Reshape Panel Data from Wide to Long - NickCH-K/LOST GitHub Wiki

Reshape Panel Data from Wide to Long

Panel data is data in which individuals are observed at multiple points in time. There are two standard ways of storing this data:

In wide format, there is one row per individual. Then, for each variable in the data set that varies over time, there is one column per time period. For example:

Individual	FixedCharacteristic	TimeVarying1990	TimeVarying1991	TimeVarying1992
1	C	16	20	22
2	H	23.4	10	14

This format makes it easy to perform calculations across multiple years.

In long format, there is one row per individual per time period:

Individual	FixedCharacteristic	Year	TimeVarying
1	C	1990	16
1	C	1991	20
1	C	1992	22
2	H	1990	23.4
2	H	1991	10
2	H	1992	14

This format makes it easy to run models like fixed effects.
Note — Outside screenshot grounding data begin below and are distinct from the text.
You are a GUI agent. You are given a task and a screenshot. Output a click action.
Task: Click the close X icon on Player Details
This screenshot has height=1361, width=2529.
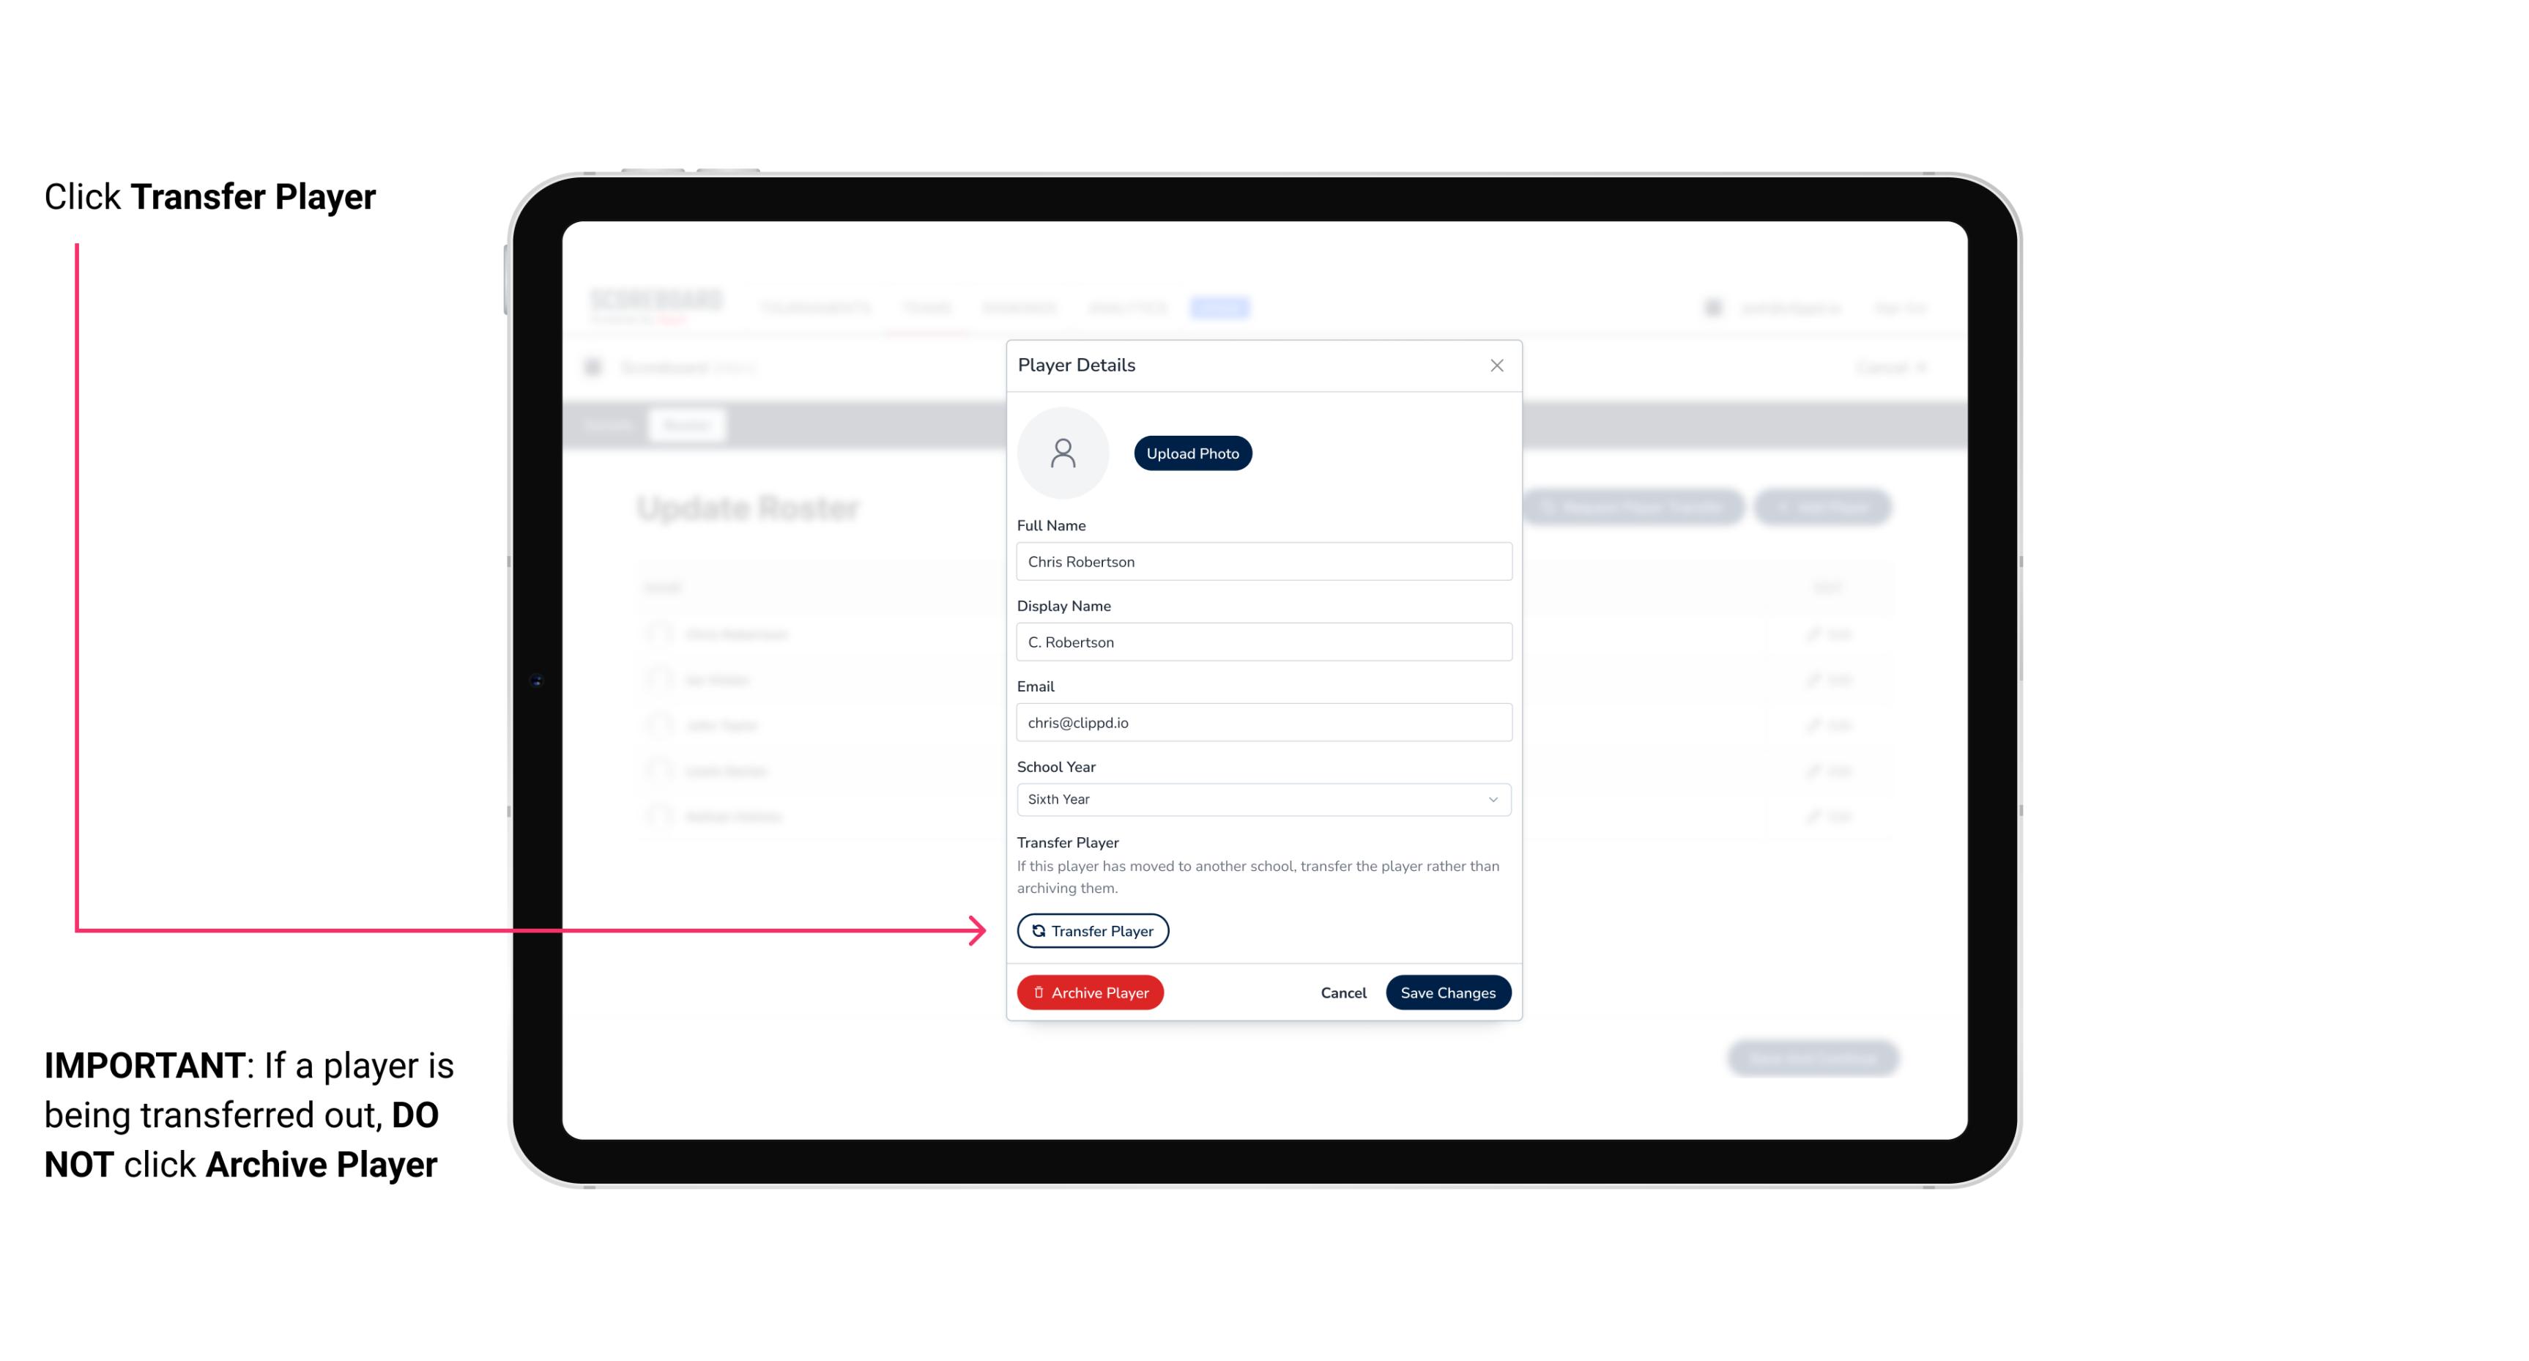click(1496, 365)
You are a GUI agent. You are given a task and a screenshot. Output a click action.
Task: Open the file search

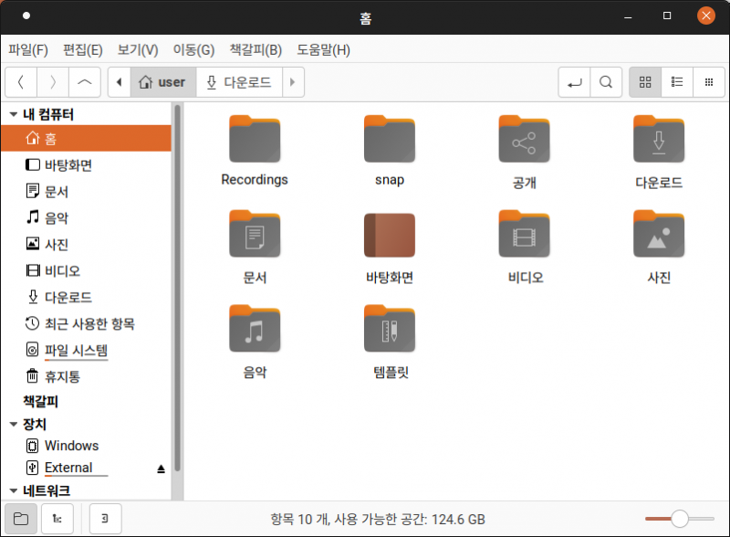(606, 81)
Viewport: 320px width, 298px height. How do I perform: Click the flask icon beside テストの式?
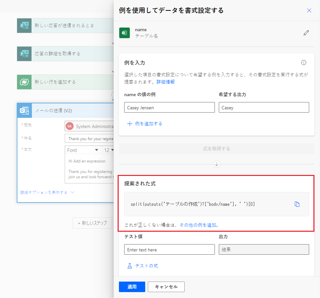[130, 266]
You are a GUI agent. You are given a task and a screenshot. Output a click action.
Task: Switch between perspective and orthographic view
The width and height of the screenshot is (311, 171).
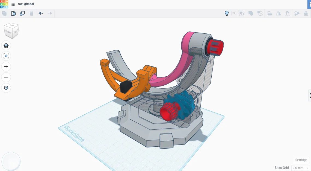point(6,88)
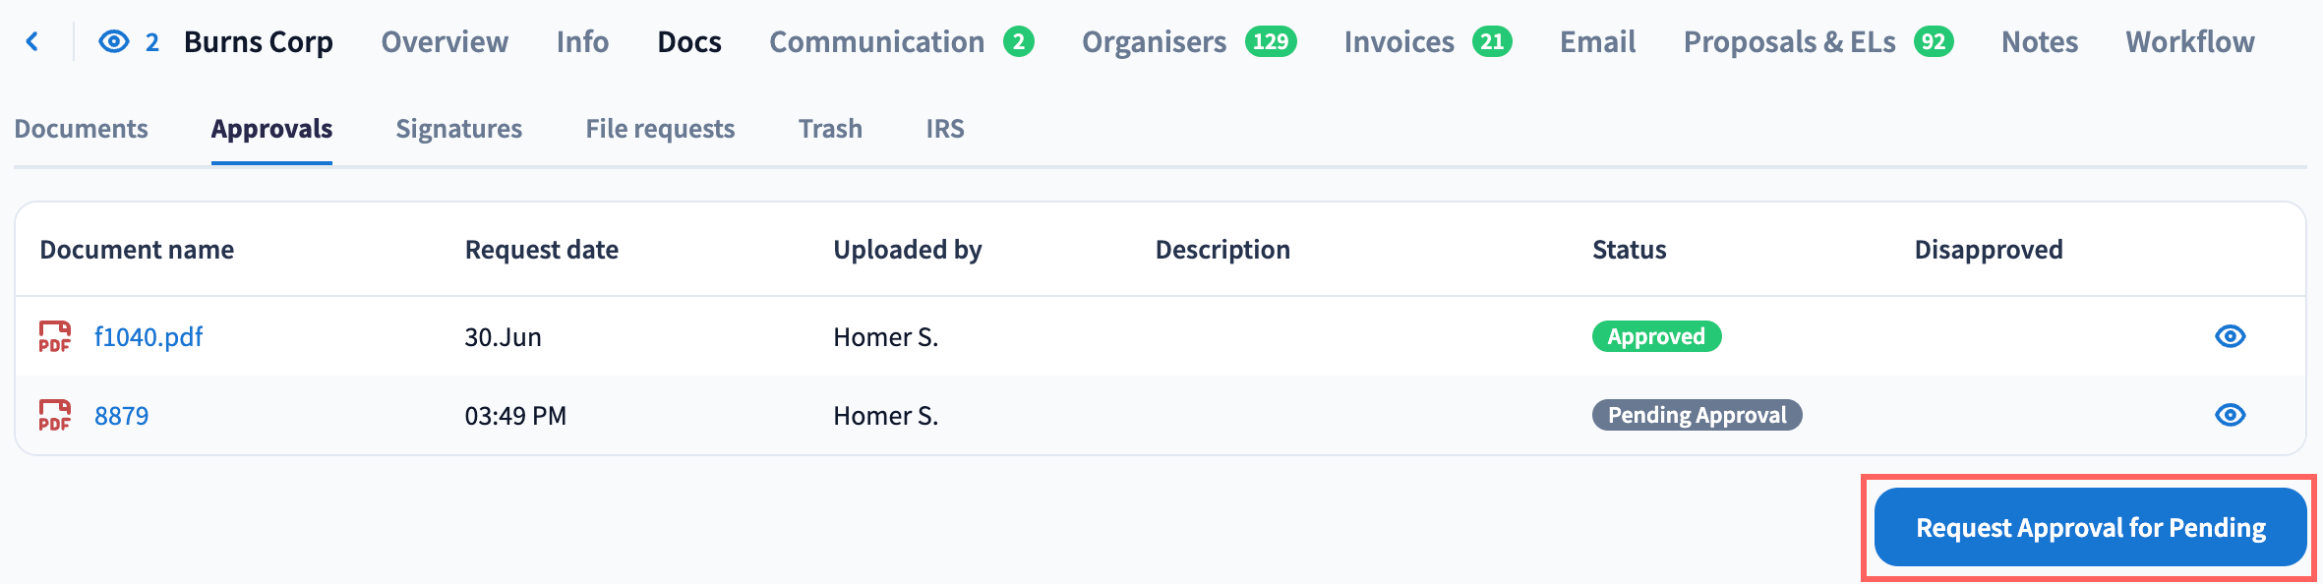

Reshaping is the method of converting wide-format data to long and vice versa.

Keep in Mind

If your data has multiple observations per individual/time, then standard reshaping techniques generally won't work.
It's a good idea to check your data by directly looking at it both before and after a reshape to check that it worked properly.

Also Consider

To go in the other direction, reshape from long to wide.
Determine the observation level of a data set.

Implementations

R

There are many ways to reshape in R, including base-R reshape and the deprecated reshape2::melt and cast and tidyr::gather and spread. We will be using the tidyr package function pivot_longer, which requires tidyr version 1.0.0 or later.

# install.packages('tidyr')
library(tidyr)

# Load in billboard, which has one row per song
# and one variable per week, for its chart position each week
data("billboard")

# If we look at the data, we'll see that we have:
# identifying information in "artist" and "track"
# A variable consistent within individuals "date.entered"
# and a bunch of variables containing position information
# all named wk and then a number
names(billboard)

Now we think:

Think about the set of variables that contain time-varying information. Here's it's wk1-wk76. So we can give a list of all the variables we want to widen using the tidyselect helper function starts_with(): starts_with("wk"). This list of variable names will be our col argument.
Think about what we want the new variables to be called. I'll call the week time variable "week" (this will be the names_to argument), and the data values currently stored in wk1-wk76 is the "position" (values_to).
Think about the values you want to be in your new time variable. The column names are wk1-wk76 but we want the variable to have 1-76 instead, so we'll take out the "wk" with names_prefix = "wk".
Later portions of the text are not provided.